*** Opening of Extracted information ***
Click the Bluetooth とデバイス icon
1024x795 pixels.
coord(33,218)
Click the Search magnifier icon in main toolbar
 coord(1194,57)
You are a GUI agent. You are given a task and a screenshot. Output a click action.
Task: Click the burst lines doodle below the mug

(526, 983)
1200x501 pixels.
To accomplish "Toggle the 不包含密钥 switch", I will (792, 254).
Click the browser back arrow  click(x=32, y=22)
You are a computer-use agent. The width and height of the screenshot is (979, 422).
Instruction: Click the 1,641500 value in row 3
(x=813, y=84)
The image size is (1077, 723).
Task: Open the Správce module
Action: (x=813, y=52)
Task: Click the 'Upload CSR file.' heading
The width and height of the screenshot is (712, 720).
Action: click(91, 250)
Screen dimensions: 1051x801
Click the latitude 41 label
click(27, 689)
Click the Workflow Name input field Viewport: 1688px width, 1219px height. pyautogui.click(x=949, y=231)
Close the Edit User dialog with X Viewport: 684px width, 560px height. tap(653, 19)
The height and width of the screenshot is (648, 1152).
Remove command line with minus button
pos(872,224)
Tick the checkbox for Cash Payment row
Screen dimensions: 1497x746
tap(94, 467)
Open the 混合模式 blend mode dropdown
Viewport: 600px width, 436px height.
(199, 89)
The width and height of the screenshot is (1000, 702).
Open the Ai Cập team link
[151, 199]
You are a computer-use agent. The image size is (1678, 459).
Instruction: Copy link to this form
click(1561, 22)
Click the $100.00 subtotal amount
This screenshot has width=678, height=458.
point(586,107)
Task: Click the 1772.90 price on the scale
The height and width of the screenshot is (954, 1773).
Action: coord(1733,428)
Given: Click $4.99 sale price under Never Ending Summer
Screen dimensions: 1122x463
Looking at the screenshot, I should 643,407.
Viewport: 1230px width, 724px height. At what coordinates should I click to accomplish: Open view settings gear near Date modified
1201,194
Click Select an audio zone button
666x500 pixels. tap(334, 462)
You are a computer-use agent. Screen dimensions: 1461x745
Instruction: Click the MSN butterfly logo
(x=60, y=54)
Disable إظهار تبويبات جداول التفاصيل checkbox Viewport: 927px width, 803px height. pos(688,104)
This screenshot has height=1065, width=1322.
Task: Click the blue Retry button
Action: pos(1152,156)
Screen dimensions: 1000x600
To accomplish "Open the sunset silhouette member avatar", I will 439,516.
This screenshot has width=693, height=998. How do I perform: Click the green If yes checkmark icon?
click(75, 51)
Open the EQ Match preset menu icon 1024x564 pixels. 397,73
*** Close of Extracted information ***
Exercise prompt: In the listing above, find the line with "The height and width of the screenshot is (648, 1152)." and the line with "Task: Click the 1772.90 price on the scale", then print exactly those two lines and every line between them, and nothing more.

Your solution:
The height and width of the screenshot is (648, 1152).
Remove command line with minus button
pos(872,224)
Tick the checkbox for Cash Payment row
Screen dimensions: 1497x746
tap(94, 467)
Open the 混合模式 blend mode dropdown
Viewport: 600px width, 436px height.
(199, 89)
The width and height of the screenshot is (1000, 702).
Open the Ai Cập team link
[151, 199]
You are a computer-use agent. The image size is (1678, 459).
Instruction: Copy link to this form
click(1561, 22)
Click the $100.00 subtotal amount
This screenshot has width=678, height=458.
point(586,107)
Task: Click the 1772.90 price on the scale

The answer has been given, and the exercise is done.